Our data indicate that focal segmental glomerulosclerosis (FSGS) is the single most common cause of NS (36%), followed by membranous GN (24%) and minimal change disease (14.2%).  Other less common lesions included lupus nephritis (6%), mesangiocapillary GN (4%), mesangioproliferative GN (3.7%), Amyloidosis (3.7%), and IgA nephropathy (2.2%), IgM nephropathy (1.8%), diabetic  nephropathy (1.2%) and a number of rare lesions.

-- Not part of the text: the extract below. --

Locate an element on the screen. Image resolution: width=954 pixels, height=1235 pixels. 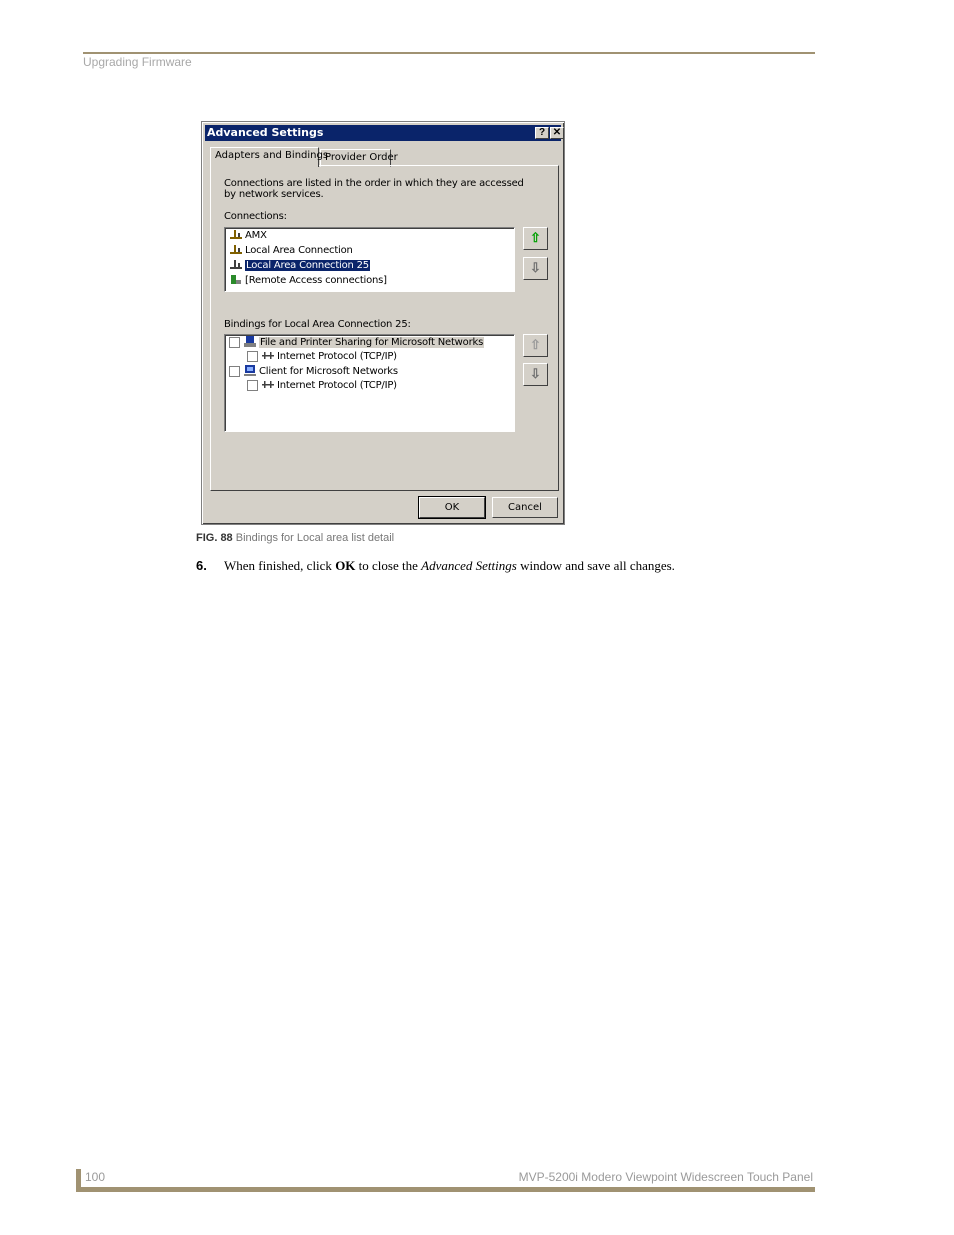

This data reveals that our pattern of GN is similar to those reported in the West, as shown in recent reports from US4-5, but in contrast with local studies.1-3  Notably, the frequency of mesangiocapillary and mesangioproliferative GN is very high in local studies and that of FSGS very low or missing altogether.1-3 This possibly is due to the fact that these morphologic patterns in our biopsies were categorized into distinct disease entities with the help of serology, IMF and EM. This should always be tried for precise diagnosis and optimal management of patients with glomerular diseases.

Javed I. Kazi, M. Mubarak
Department of Histopathology, Sindh Institute of Urology and
Transplantation, Karachi.


1. Muzaffar M, Mushtaq S, Khadim MT, Nabiruddin, Mamoon N.  Morphological pattern of glomerular diseases in patients with nephrotic syndrome in northern Pakistan.  Pak Armed Forces Med J 1997; 47:3-6.
2. Khan TN, Jafarey NA, Naqvi AJ, Jamal Q.  Application of Immunoperoxidase (PAP) technique for demonstration of deposited immunolglobulins in renal biopsies.  J Pak Med Assoc 1988; 38: 66-9.
3. Lakhnana KN, Ahmed I, Amin JS.  Pattern of renal glomerular disease.  An experience at Pakistan Institute of Medical Sciences, Islamabad.  Pak J Pathol 1995; 6: 19-27.
4. Haas M, Meehan SM, Karrison TG, Spargo BH.  Changing etiologies of unexplained adult nephrotic syndrome:  A comparison of renal biopsy findings from 1976-1979 and 1995-1997.  Am J Kidney Dis 1997; 30: 621-31.
5. Haas M, Spargo BH, Coventry S.  Increasing incidence of focal segmental glomerulosclerosis among adult nephropathies: a 20-years renal biopsy study.  Am J Kidney Dis 1995; 26: 740-50.